_Your task_.
For the material that follows, state the number of lines where "computer" occurs, and add nothing.

*** Opening Provided entries ***

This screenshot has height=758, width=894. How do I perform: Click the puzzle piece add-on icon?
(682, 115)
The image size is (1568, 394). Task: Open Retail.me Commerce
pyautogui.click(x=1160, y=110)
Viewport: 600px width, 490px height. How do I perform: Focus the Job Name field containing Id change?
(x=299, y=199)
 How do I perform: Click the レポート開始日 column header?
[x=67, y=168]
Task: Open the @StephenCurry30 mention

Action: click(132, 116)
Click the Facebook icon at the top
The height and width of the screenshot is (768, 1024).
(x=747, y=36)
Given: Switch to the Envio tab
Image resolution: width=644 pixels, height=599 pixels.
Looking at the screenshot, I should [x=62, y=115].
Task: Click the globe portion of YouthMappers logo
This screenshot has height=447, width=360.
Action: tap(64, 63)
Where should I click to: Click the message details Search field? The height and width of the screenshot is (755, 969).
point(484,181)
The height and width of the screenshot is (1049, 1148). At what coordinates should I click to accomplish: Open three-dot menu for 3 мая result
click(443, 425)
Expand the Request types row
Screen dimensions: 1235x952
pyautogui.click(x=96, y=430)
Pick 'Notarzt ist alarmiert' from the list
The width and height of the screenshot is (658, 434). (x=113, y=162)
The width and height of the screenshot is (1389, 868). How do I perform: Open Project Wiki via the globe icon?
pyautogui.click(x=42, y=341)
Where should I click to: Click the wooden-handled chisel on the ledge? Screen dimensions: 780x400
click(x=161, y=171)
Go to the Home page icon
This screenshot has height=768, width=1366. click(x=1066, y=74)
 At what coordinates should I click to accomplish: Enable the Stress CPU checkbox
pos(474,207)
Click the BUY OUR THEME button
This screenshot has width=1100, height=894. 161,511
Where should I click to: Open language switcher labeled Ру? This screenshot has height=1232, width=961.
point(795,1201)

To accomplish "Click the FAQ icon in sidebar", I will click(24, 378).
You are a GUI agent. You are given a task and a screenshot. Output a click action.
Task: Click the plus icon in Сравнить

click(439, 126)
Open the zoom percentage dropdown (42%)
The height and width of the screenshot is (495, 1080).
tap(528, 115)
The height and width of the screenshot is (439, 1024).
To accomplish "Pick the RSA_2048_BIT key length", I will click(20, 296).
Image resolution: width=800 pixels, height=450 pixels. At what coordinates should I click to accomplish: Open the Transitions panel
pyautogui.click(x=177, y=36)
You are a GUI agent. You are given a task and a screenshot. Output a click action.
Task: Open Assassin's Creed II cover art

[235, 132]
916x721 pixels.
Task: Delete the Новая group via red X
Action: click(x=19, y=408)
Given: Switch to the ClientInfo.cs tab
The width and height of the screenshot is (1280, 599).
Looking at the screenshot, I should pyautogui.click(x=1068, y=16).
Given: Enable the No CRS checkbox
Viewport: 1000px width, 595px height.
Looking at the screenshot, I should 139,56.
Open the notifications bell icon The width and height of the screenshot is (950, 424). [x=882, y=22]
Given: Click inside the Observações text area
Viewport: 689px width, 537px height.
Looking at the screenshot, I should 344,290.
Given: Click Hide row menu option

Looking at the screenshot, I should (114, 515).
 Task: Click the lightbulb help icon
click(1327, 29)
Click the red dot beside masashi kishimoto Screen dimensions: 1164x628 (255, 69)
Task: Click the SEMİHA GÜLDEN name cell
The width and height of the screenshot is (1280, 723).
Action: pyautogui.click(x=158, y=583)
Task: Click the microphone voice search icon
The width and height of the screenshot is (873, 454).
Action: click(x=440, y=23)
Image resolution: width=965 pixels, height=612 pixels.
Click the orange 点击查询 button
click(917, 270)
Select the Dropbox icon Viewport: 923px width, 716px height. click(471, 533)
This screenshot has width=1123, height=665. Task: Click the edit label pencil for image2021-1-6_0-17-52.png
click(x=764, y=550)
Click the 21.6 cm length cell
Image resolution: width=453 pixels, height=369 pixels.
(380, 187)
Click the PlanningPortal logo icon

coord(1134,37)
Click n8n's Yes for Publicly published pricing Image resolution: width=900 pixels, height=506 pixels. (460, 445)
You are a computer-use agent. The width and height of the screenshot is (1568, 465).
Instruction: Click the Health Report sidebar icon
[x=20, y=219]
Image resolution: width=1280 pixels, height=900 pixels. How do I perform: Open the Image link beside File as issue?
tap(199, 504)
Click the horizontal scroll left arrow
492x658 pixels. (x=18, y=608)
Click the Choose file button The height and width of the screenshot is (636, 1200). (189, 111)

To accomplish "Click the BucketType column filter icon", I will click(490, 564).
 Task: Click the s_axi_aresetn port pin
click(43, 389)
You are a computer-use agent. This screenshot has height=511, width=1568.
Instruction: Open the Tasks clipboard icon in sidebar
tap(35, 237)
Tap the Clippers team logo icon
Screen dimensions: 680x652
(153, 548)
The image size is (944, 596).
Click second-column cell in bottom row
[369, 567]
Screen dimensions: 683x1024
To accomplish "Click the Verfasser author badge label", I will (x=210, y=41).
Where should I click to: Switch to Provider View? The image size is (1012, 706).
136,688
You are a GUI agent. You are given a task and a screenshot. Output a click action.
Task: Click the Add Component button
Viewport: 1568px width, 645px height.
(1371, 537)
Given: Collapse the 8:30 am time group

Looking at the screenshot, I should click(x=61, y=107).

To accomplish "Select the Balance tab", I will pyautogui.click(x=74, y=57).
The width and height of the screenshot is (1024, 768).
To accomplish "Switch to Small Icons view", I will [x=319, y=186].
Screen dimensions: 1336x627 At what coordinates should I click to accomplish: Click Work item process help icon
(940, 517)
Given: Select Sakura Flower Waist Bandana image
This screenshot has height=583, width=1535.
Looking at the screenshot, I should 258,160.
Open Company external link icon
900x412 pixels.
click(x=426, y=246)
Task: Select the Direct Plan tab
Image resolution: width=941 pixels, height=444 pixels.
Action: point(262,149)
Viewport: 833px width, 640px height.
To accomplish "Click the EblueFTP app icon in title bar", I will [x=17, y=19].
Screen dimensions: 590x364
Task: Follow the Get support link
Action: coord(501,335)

*** Closing Provided entries ***

_Answer to this exercise_.
2